Brano fornito

──────────

Il susseguirsi di questi attentati contro le autorità, in Italia e all'estero, portò il governo italiano a promuovere nel 1898 a Roma un convegno anti-anarchico internazionale con l'intento di reprimere il movimento e porre un freno agli attacchi diretti contro il potere. Evidentemente i risultati non furono soddisfacenti giacché due anni dopo (29 luglio 1900) Gaetano Bresci riuscì a giustiziare il re Umberto I.
Dal '900 all'avvento del fascismo
Il nuovo secolo si aprì con le gravi difficoltà del movimento, schiacciato dalla repressione e dall'assenza forzata di figure di rilievo capaci di coagulare attorno a loro il movimento anarchico italiano.
Nonostante tutto, dopo il “fatto” di Gaetano Bresci, e la sua successiva morte (1901), l'epoca giolittiana (sotto il nuovo regno di Vittorio Emanuele) sembrò aprirsi sotto il segno di una relativa "comprensione" reciproca: alcune manifestazioni, come quella del Primo Maggio, non furono più proibite (nel maggio 1902 Pietro Gori tenne a Roma un memorabile comizio) e nacque anche l'idea di una migliore organizzazione anarchica capace di incidere maggiormente nella vita pubblica. Tuttavia gli scontri con le forze militari non mancarono: 8 morti nel 1903 a Torre Annunziata; 4 morti a Buggerru (Cagliari) nel 1904 [2] [3], durante lo sciopero dei minatori; 4 morti a Cerignola (Bari) sempre nel 1904 ecc.

──────────

Estratti dei dati
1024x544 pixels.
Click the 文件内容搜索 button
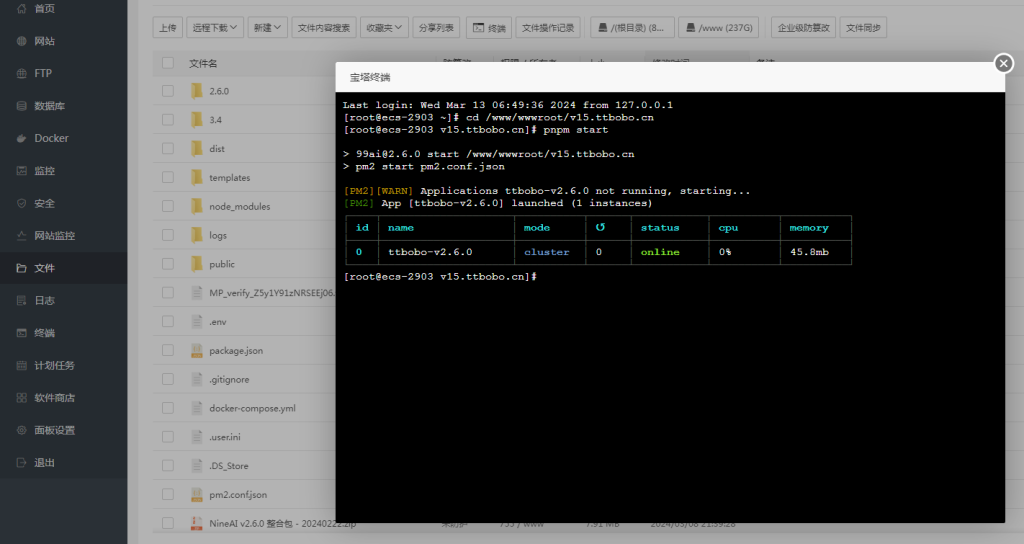coord(324,27)
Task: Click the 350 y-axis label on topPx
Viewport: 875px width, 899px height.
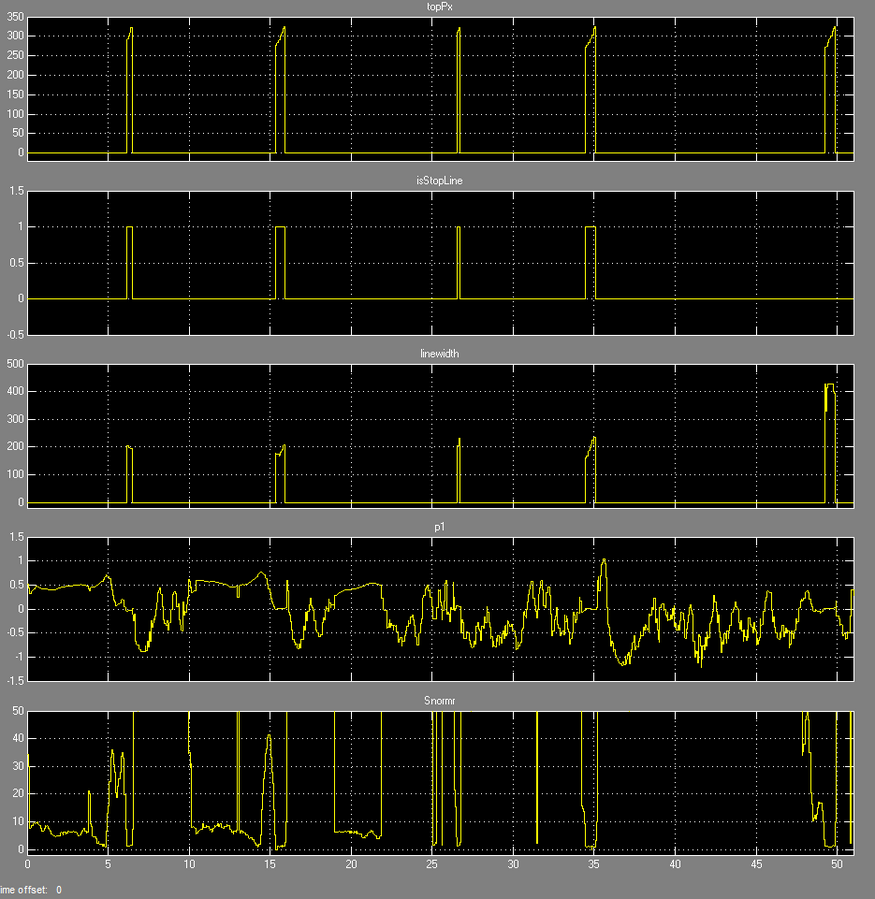Action: (14, 17)
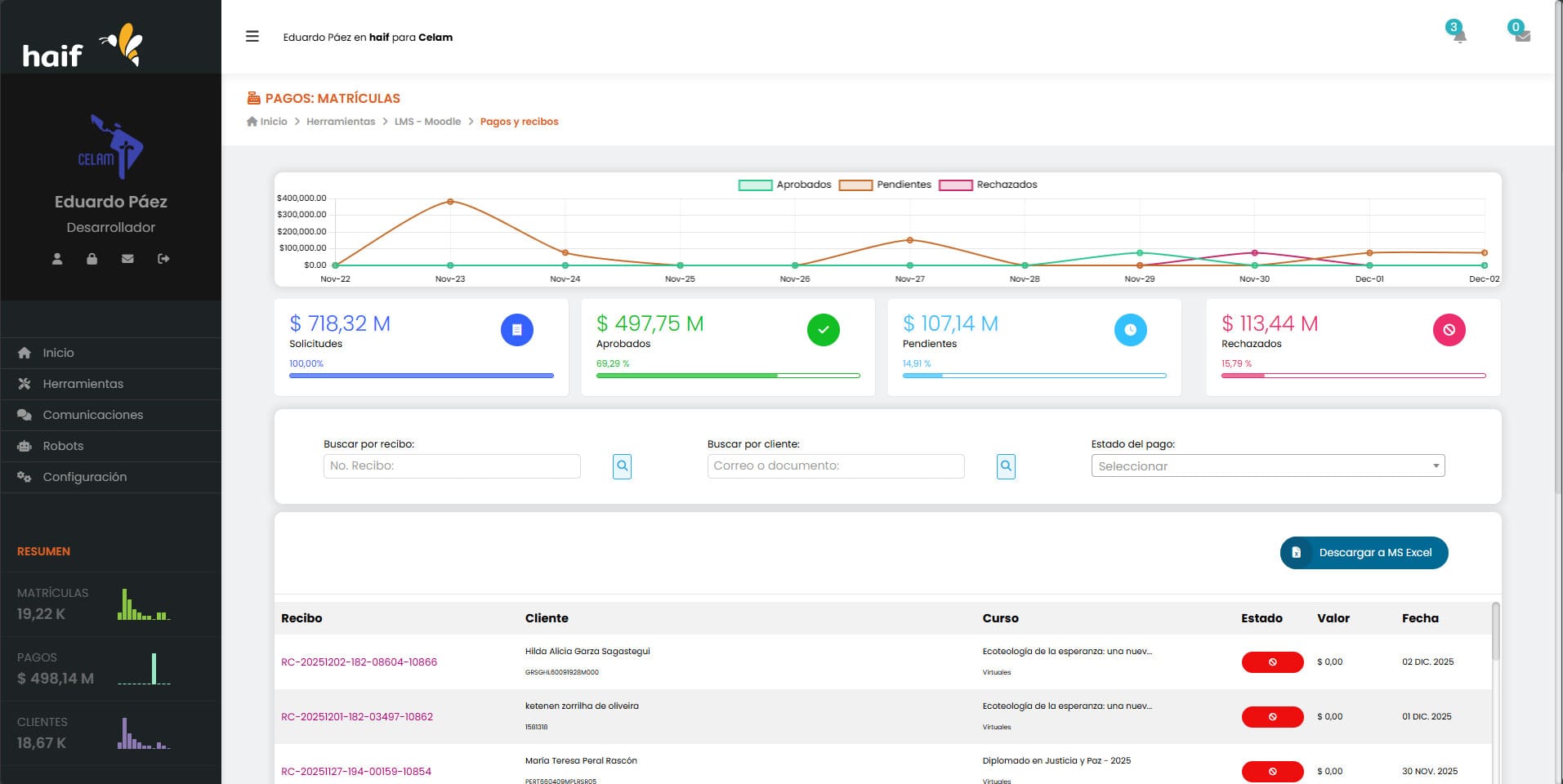This screenshot has width=1563, height=784.
Task: Click the Correo o documento input field
Action: pyautogui.click(x=835, y=466)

──────────

Richieste
**1.** Riporta il passo del brano sull'anarchismo italiano che comincia con "Il susseguirsi di" e prosegue fino a "movimento anarchico italiano.", sostituendo "convegno" con "congresso".
**2.** Quali sono le località in cui, secondo il brano sull'anarchismo italiano, gli scontri con le forze militari causarono dei morti?

Risposte date
**1.**
Il susseguirsi di questi attentati contro le autorità, in Italia e all'estero, portò il governo italiano a promuovere nel 1898 a Roma un congresso anti-anarchico internazionale con l'intento di reprimere il movimento e porre un freno agli attacchi diretti contro il potere. Evidentemente i risultati non furono soddisfacenti giacché due anni dopo (29 luglio 1900) Gaetano Bresci riuscì a giustiziare il re Umberto I.
Dal '900 all'avvento del fascismo
Il nuovo secolo si aprì con le gravi difficoltà del movimento, schiacciato dalla repressione e dall'assenza forzata di figure di rilievo capaci di coagulare attorno a loro il movimento anarchico italiano.

**2.** Torre Annunziata, Buggerru, Cerignola